As the short, cold and often gray days of a Kansas winter drag along, cut flowers become even more appealing than usual to brighten a dining table or entryway. Their red, yellow, orange, and other bright hues catch the eye from the front of nearly every grocery store, and gazing at them makes people feel happy. Give in to the urge to take a bouquet home, but keep a few tips in mind to get the most for your money and ensure that blossoms last as long as possible.
The first key to long-lasting bouquets is selection at the flower shop, grocery store, farmers market or wherever else the bouquet is purchased. Look for blossoms that are just beginning to open or which have just opened. Petals should appear very fresh and undamaged and feel firm to the touch. Lilies, tulips, and similar species are best purchased with flowers still closed.
Also consider the appearance of leaves and stems. They are often an indicator of the overall health of the flower stem. Avoid flower stems that have signs of deterioration such as wilted leaves or dark spots on the leaves or stem itself.
The next key to getting the most out of a flower bouquet is initial treatment after purchase. Protect flowers from the purchased location to home. If the bouquet is already in a vase or in a sponge (florists foam), simply make sure the arrangement has adequate water. The bouquet will still need attention in a few days but can likely wait a bit. For bouquets sold with flower tubes or dry stems, a little work is needed.
Instead of plopping the whole bouquet directly in a vase, prepare to make fresh cuts on the bottoms of the stems to encourage water uptake and to remove foliage along the bottom of the stem.
Remove any wrap from the bouquet and place the cut ends in a bucket or sink that is filled with at least a few inches of tepid or room temperature water. Then, use pruners or florist shears to cut off an inch or so from the bottom of the stem, removing any previously damaged or sealed-off tissue. Keep stems underwater while cutting as much as possible, and make cuts at a 45-degree angle on the stem to allow more tissue to be exposed to the water.
For stems of roses and other woody or semi-woody plants, the bottom few inches of the stem can also be slit in half vertically to encourage more water uptake.
Remove leaves along the lower part of the stem (anything that will be underwater in the vase).
Keep freshly cut/trimmed stems submerged until ready to place in a water-filled vase. Use tepid or room temperature water in the vase, and add flower “food” that comes with the bouquet according to package directions.
Move freshly cut flower stems from the sink or bucket to the vase when ready.
Check water in the vase daily. If water shows any signs of cloudiness, dump it, rinse the vase immediately and add fresh water and flower food. Fresh cuts on the stems, made in the same method as before, may also be beneficial. Even if water stays clear, change it and make fresh cuts as described every few days over the life of the bouquet. Remember to gaze at the flowers while trimming the stems to maximize enjoyment.
If closed or partially closed flowers are slow to fully open, replace room temperature water in the vase with slightly warm water.
Remove wilted leaves and flower stems when they appear.
For lilies or other flowers that produce heavy pollen, remove stamens once the flower opens.
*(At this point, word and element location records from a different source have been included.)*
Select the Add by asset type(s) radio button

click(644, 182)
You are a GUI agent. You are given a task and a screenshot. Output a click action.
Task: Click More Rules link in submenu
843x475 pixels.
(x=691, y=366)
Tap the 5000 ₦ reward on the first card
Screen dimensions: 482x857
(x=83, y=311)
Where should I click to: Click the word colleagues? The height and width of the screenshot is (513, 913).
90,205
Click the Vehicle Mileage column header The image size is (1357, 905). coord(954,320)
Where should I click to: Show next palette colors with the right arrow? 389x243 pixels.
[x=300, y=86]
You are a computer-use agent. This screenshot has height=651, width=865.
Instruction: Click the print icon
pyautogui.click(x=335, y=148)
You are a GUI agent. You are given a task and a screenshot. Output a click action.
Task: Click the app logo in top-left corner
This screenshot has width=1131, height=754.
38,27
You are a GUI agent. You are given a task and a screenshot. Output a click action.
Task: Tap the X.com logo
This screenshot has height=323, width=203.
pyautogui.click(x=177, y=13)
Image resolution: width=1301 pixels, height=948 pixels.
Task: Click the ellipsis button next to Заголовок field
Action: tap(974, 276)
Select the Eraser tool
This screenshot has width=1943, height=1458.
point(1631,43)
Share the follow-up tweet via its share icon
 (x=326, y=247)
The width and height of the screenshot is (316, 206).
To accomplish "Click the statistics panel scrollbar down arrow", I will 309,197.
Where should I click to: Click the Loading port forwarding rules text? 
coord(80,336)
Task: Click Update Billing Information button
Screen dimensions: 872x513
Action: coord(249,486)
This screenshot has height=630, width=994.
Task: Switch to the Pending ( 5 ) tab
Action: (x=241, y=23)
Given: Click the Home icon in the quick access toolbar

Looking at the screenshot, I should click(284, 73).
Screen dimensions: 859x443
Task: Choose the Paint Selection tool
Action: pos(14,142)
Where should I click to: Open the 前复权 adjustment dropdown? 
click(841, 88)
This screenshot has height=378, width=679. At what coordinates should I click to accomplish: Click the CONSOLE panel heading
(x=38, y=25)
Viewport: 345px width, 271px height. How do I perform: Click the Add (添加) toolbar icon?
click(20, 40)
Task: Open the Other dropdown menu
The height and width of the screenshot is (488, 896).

Stamens are the male part of the flower — in lilies, there are six of them, and they are a little shorter than the single female part of the flower in the center. If you miss them when the flower first opens, they will begin producing powdery brown to orange pollen that will fall on the surface below. They can be removed any time. Use florist shears or scissors, or simply pinch them out with your fingers.
Flower food packets are often available for free or at low costs where flowers are sold. They truly can extend the life of a bouquet by adjusting the water pH and inhibiting bacterial growth in addition to providing sugars that the flowers and stems need.
— Jennifer Smith is a former horticulture extension agent for K-State Research and Extension and horticulturist for Lawrence Parks and Recreation.